A talk by Kasey Byrne I attended at DeveloperWeek 2019

Developer marketing tips that work:

  • Betteridge's Law of Headlines: If a headline is written in the form of a question, the answer is always "no."
  • Don't advertise the competition. If you mention your competitor, you cut your budget in half.
  • We're #2 only worked for Avis. Don't advertise yourself as second best.
  • Don’t be an alternative. If the very best thing you can say about your product is, “It's an alternative to X," you need to work on your messaging (or your product). Focus on positioning yourself as an improvement, not an alternative. The word "new”, when positioned next to an outdated competitor, is really powerful.
  • Don't fall in love with your own positioning Fall in love with your customer's problem.

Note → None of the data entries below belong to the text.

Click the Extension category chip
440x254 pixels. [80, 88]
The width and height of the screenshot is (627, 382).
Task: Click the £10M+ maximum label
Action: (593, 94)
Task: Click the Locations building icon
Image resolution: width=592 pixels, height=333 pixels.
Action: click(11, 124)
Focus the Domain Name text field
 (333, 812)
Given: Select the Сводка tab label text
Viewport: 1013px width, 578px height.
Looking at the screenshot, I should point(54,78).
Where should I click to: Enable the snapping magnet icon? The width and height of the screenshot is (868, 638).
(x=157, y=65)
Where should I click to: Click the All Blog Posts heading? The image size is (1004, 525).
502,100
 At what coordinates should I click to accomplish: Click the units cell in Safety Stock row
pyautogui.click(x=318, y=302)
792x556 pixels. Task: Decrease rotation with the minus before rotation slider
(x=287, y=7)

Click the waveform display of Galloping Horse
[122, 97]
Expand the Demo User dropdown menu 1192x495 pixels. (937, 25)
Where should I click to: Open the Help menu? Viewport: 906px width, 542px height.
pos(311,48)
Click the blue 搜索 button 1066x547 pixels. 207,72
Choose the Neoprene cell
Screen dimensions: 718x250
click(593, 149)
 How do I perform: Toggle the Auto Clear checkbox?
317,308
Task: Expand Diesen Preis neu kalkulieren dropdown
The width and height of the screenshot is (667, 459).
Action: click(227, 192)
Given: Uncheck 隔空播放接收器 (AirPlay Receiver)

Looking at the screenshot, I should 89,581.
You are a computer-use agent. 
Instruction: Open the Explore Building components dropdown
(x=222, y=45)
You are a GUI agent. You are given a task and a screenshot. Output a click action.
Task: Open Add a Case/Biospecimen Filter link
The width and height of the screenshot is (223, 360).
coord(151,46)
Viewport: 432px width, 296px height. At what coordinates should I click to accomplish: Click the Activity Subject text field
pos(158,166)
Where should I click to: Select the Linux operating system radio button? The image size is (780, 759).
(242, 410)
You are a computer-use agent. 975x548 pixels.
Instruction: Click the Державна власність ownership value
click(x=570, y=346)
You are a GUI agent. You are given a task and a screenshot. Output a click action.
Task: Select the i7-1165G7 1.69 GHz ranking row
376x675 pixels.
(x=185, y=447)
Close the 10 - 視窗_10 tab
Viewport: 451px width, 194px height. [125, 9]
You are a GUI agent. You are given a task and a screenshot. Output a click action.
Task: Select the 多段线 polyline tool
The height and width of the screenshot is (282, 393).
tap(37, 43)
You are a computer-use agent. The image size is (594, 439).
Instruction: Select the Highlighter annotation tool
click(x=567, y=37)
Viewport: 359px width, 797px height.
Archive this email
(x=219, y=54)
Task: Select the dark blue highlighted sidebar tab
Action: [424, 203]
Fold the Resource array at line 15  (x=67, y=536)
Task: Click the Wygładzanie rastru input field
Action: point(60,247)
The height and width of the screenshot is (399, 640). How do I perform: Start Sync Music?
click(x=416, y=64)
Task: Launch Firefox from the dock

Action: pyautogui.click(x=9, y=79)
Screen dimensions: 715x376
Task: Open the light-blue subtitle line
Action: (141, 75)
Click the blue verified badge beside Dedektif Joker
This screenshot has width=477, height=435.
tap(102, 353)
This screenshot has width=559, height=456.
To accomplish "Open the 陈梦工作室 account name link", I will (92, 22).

IT's hard to distinguish yourself with just words.
  • Pretend to partner. If you can create an association, you can imply that you're associated with another company, even if you're not. An example: “Using X with well-known-platform.”
  • There is such a thing at "too clever." Especially with developers, you can cause you headaches. An example was an NPM email with no subject, where developers had thought the CEO had been hacked.
  • Subtle can work. Small text and links can still have big open rates.
  • There is such a thing as too much automation.
  • Let someone say it about you. PR is when someone else says something about you. Marketing is when you say it yourself. In developer marketing, your community talking about you is the most important piece. These posts see the highest click through rate on the community.
  • Match the velocity of your product. Your go to market velocity needs to match your product development.
  • Developers are allergic to marketing. They can smell marketing BS a mile away. You need to be radically transparent in your marketing.